> [Selected text]:
Sunday 8 January 2017

Thing 17: Survey tools (i)

This post is an interim progress report.  I have, as Georgina bids us, applied for a Qualtrics account; I have made a survey using Google Forms while waiting for Qualtrics to arrive, and tweeted links to said survey.  Later, I will do a 'Thing 17: Survey tools (ii)' post, reporting on how I find Qualtrics and what answers, if any, my Google Forms survey has drawn.

The survey takes its cue from the 2017 Libraries at Cambridge conference. Registrants at the conference were invited to indicate what their superhero powers were, and a few did.  But the conference included much -- a panel discussion and a well-received keynote address -- on the theme of failure.  My survey asks respondents about superpowers they don't have.

> [Data listing]:
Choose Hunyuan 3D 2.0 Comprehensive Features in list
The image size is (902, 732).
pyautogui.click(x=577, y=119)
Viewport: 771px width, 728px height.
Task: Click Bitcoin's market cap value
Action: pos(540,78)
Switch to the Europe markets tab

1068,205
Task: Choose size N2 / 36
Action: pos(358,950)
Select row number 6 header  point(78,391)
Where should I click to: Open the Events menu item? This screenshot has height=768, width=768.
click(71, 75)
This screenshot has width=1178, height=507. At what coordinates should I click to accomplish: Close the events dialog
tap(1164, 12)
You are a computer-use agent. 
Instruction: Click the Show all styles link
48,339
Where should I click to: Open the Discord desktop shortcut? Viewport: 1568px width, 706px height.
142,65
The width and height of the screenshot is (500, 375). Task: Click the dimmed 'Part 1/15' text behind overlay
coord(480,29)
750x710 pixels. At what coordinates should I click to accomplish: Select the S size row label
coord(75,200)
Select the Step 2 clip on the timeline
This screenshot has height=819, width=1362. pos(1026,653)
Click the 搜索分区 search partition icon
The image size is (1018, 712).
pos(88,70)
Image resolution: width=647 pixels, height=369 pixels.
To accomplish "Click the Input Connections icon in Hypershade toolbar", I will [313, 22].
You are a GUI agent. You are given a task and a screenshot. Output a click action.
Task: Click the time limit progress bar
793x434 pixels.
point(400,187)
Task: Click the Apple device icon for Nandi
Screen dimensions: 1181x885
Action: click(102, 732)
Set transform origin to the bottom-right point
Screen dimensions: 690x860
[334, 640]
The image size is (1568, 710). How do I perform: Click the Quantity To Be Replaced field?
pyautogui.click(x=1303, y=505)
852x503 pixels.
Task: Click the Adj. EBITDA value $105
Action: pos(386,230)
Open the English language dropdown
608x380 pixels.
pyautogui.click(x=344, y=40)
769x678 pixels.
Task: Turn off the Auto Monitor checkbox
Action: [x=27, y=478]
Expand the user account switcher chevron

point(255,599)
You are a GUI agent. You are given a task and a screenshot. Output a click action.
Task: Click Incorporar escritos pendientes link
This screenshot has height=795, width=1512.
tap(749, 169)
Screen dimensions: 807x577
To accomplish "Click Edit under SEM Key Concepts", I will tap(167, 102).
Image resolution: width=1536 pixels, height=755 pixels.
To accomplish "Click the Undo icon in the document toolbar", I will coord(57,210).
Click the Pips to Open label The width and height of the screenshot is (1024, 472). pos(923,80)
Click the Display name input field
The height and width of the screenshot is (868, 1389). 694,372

> [List of tasks]:
- 1) Answer these questions about the survey tools post:
(a) What did the writer use to make a survey while waiting for Qualtrics?
(b) What theme did the panel discussion and keynote address at the 2017 Libraries at Cambridge conference take up?
(c) What does the writer's survey ask respondents about?
- 2) Extend the survey tools post past its final sentence.
The entries come from a separate source and have no connection to the post.

> [Results of the tasks]:
- 1)
(a) Google Forms
(b) Failure
(c) Superpowers they don't have

- 2)
Reading the posts of other '23 research things' participants has been most instructive, particularly Luther's notes about the limitations of surveying as a technique and the usefulness of other methods. He is quite right to note the ease with which spurious survey returns can be created; conversely, a toxic situation can be inflamed by insinuations that some survey returns are bogus, even if the insinuations have no basis in fact.  Luther's reference to 'grounded theory' took me on to unfamiliar territory, and I look forward to exploring this further.  Trying to relate it to my my own experience, I suppose it was something like grounded theorizing when I examined the free-text responses to a Haddon Library user survey, and when I asked library users informally why they thought a particular teaching session had had zero take-up.  In both cases I was trying to see if any patterns emerged.

Of these things, more when Qualtrics is in.  And any superpower survey responses.